# TASK TO CARRY OUT
The listing should be printed again without a single change.

# STUDY MATERIAL
········

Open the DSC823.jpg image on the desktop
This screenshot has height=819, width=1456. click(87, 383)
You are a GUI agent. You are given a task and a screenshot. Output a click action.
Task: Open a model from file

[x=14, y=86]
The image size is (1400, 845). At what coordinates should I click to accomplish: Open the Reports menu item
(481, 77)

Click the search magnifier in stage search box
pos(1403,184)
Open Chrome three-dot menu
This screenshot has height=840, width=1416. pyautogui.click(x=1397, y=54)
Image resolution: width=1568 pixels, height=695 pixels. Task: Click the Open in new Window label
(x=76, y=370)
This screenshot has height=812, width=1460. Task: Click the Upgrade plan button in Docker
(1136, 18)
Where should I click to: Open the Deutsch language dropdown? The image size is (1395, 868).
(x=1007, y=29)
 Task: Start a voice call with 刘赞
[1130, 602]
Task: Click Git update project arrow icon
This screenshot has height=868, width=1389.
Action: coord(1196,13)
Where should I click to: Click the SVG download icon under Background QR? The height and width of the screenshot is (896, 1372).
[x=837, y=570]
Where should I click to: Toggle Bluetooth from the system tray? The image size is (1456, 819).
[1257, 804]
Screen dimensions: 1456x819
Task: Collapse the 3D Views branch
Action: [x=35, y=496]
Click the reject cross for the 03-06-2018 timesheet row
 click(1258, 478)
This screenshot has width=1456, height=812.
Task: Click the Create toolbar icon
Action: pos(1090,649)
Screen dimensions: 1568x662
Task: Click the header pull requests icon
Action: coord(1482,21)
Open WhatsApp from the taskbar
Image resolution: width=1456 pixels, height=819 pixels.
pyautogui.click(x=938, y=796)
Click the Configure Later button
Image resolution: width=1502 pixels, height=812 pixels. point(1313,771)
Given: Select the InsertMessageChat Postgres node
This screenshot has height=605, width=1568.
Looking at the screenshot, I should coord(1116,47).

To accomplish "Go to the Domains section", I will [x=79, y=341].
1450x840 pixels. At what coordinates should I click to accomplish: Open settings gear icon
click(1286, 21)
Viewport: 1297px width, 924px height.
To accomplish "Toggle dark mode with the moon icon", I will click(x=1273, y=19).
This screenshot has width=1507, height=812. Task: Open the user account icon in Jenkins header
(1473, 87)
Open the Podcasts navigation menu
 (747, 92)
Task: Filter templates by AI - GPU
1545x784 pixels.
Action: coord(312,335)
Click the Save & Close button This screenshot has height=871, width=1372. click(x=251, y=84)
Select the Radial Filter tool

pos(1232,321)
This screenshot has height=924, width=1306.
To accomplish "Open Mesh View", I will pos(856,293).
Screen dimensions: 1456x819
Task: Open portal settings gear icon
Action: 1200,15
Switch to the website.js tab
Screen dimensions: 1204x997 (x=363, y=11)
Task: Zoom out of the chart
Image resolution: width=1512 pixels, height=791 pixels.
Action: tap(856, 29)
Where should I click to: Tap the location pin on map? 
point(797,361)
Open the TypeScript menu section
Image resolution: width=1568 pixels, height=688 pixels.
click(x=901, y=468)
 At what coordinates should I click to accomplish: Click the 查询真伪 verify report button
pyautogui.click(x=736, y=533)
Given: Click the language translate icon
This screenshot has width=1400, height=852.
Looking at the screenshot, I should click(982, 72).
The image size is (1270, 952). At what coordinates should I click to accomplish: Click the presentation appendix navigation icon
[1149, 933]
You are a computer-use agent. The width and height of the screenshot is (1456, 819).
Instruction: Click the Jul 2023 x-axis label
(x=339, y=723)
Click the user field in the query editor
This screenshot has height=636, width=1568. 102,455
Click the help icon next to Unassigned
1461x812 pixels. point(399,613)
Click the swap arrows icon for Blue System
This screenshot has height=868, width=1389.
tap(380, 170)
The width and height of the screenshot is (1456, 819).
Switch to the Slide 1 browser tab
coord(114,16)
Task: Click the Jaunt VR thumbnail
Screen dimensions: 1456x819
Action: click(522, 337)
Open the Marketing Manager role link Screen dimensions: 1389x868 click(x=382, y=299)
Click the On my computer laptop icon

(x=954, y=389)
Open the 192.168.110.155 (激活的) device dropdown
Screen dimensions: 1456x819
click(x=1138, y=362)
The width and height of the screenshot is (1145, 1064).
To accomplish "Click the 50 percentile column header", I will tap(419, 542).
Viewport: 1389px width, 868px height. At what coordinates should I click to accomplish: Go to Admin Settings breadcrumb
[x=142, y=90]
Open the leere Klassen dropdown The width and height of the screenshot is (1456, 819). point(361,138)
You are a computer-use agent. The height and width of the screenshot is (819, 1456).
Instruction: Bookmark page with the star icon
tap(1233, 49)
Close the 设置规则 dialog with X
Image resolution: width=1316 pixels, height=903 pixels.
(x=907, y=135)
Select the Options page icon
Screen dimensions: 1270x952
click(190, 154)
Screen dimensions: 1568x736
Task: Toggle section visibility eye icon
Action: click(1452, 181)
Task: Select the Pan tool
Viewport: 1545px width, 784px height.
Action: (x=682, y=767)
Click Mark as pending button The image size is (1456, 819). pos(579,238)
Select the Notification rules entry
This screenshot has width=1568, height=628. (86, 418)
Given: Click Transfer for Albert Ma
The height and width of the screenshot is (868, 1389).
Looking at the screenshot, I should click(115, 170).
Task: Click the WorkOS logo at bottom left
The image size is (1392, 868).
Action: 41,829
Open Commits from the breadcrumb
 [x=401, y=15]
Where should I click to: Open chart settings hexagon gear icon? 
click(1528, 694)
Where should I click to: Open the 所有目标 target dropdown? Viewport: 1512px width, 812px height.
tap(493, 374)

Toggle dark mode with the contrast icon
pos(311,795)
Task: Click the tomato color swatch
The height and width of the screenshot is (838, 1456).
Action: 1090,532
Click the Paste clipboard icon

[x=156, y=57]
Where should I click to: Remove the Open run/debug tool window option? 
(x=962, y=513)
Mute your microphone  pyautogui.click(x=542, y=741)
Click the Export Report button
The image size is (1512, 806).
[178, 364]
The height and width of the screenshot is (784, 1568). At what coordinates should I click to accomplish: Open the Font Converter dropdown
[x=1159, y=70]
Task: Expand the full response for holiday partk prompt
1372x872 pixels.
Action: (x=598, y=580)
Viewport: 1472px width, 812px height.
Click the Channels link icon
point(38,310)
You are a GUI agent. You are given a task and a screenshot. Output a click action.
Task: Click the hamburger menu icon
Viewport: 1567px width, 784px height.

········

# EXPECTED ANSWER
Open the DSC823.jpg image on the desktop
This screenshot has height=819, width=1456. click(87, 383)
You are a GUI agent. You are given a task and a screenshot. Output a click action.
Task: Open a model from file

[x=14, y=86]
The image size is (1400, 845). At what coordinates should I click to accomplish: Open the Reports menu item
(481, 77)

Click the search magnifier in stage search box
pos(1403,184)
Open Chrome three-dot menu
This screenshot has height=840, width=1416. pyautogui.click(x=1397, y=54)
Image resolution: width=1568 pixels, height=695 pixels. Task: Click the Open in new Window label
(x=76, y=370)
This screenshot has height=812, width=1460. Task: Click the Upgrade plan button in Docker
(1136, 18)
Where should I click to: Open the Deutsch language dropdown? The image size is (1395, 868).
(x=1007, y=29)
 Task: Start a voice call with 刘赞
[1130, 602]
Task: Click Git update project arrow icon
This screenshot has height=868, width=1389.
Action: coord(1196,13)
Where should I click to: Click the SVG download icon under Background QR? The height and width of the screenshot is (896, 1372).
[x=837, y=570]
Where should I click to: Toggle Bluetooth from the system tray? The image size is (1456, 819).
[1257, 804]
Screen dimensions: 1456x819
Task: Collapse the 3D Views branch
Action: [x=35, y=496]
Click the reject cross for the 03-06-2018 timesheet row
 click(1258, 478)
This screenshot has width=1456, height=812.
Task: Click the Create toolbar icon
Action: pos(1090,649)
Screen dimensions: 1568x662
Task: Click the header pull requests icon
Action: coord(1482,21)
Open WhatsApp from the taskbar
Image resolution: width=1456 pixels, height=819 pixels.
pyautogui.click(x=938, y=796)
Click the Configure Later button
Image resolution: width=1502 pixels, height=812 pixels. point(1313,771)
Given: Select the InsertMessageChat Postgres node
This screenshot has height=605, width=1568.
Looking at the screenshot, I should coord(1116,47).

To accomplish "Go to the Domains section", I will [x=79, y=341].
1450x840 pixels. At what coordinates should I click to accomplish: Open settings gear icon
click(1286, 21)
Viewport: 1297px width, 924px height.
To accomplish "Toggle dark mode with the moon icon", I will click(x=1273, y=19).
This screenshot has width=1507, height=812. Task: Open the user account icon in Jenkins header
(1473, 87)
Open the Podcasts navigation menu
 (747, 92)
Task: Filter templates by AI - GPU
1545x784 pixels.
Action: coord(312,335)
Click the Save & Close button This screenshot has height=871, width=1372. click(x=251, y=84)
Select the Radial Filter tool

pos(1232,321)
This screenshot has height=924, width=1306.
To accomplish "Open Mesh View", I will pos(856,293).
Screen dimensions: 1456x819
Task: Open portal settings gear icon
Action: 1200,15
Switch to the website.js tab
Screen dimensions: 1204x997 (x=363, y=11)
Task: Zoom out of the chart
Image resolution: width=1512 pixels, height=791 pixels.
Action: tap(856, 29)
Where should I click to: Tap the location pin on map? 
point(797,361)
Open the TypeScript menu section
Image resolution: width=1568 pixels, height=688 pixels.
click(x=901, y=468)
 At what coordinates should I click to accomplish: Click the 查询真伪 verify report button
pyautogui.click(x=736, y=533)
Given: Click the language translate icon
This screenshot has width=1400, height=852.
Looking at the screenshot, I should click(982, 72).
The image size is (1270, 952). At what coordinates should I click to accomplish: Click the presentation appendix navigation icon
[1149, 933]
You are a computer-use agent. The width and height of the screenshot is (1456, 819).
Instruction: Click the Jul 2023 x-axis label
(x=339, y=723)
Click the user field in the query editor
This screenshot has height=636, width=1568. 102,455
Click the help icon next to Unassigned
1461x812 pixels. point(399,613)
Click the swap arrows icon for Blue System
This screenshot has height=868, width=1389.
tap(380, 170)
The width and height of the screenshot is (1456, 819).
Switch to the Slide 1 browser tab
coord(114,16)
Task: Click the Jaunt VR thumbnail
Screen dimensions: 1456x819
Action: click(522, 337)
Open the Marketing Manager role link Screen dimensions: 1389x868 click(x=382, y=299)
Click the On my computer laptop icon

(x=954, y=389)
Open the 192.168.110.155 (激活的) device dropdown
Screen dimensions: 1456x819
click(x=1138, y=362)
The width and height of the screenshot is (1145, 1064).
To accomplish "Click the 50 percentile column header", I will tap(419, 542).
Viewport: 1389px width, 868px height. At what coordinates should I click to accomplish: Go to Admin Settings breadcrumb
[x=142, y=90]
Open the leere Klassen dropdown The width and height of the screenshot is (1456, 819). point(361,138)
You are a computer-use agent. The height and width of the screenshot is (819, 1456).
Instruction: Bookmark page with the star icon
tap(1233, 49)
Close the 设置规则 dialog with X
Image resolution: width=1316 pixels, height=903 pixels.
(x=907, y=135)
Select the Options page icon
Screen dimensions: 1270x952
click(190, 154)
Screen dimensions: 1568x736
Task: Toggle section visibility eye icon
Action: click(1452, 181)
Task: Select the Pan tool
Viewport: 1545px width, 784px height.
Action: (x=682, y=767)
Click Mark as pending button The image size is (1456, 819). pos(579,238)
Select the Notification rules entry
This screenshot has width=1568, height=628. (86, 418)
Given: Click Transfer for Albert Ma
The height and width of the screenshot is (868, 1389).
Looking at the screenshot, I should click(115, 170).
Task: Click the WorkOS logo at bottom left
The image size is (1392, 868).
Action: 41,829
Open Commits from the breadcrumb
 [x=401, y=15]
Where should I click to: Open chart settings hexagon gear icon? 
click(1528, 694)
Where should I click to: Open the 所有目标 target dropdown? Viewport: 1512px width, 812px height.
tap(493, 374)

Toggle dark mode with the contrast icon
pos(311,795)
Task: Click the tomato color swatch
The height and width of the screenshot is (838, 1456).
Action: 1090,532
Click the Paste clipboard icon

[x=156, y=57]
Where should I click to: Remove the Open run/debug tool window option? 
(x=962, y=513)
Mute your microphone  pyautogui.click(x=542, y=741)
Click the Export Report button
The image size is (1512, 806).
[178, 364]
The height and width of the screenshot is (784, 1568). At what coordinates should I click to accomplish: Open the Font Converter dropdown
[x=1159, y=70]
Task: Expand the full response for holiday partk prompt
1372x872 pixels.
Action: (x=598, y=580)
Viewport: 1472px width, 812px height.
Click the Channels link icon
point(38,310)
You are a GUI agent. You are given a task and a screenshot. Output a click action.
Task: Click the hamburger menu icon
Viewport: 1567px width, 784px height.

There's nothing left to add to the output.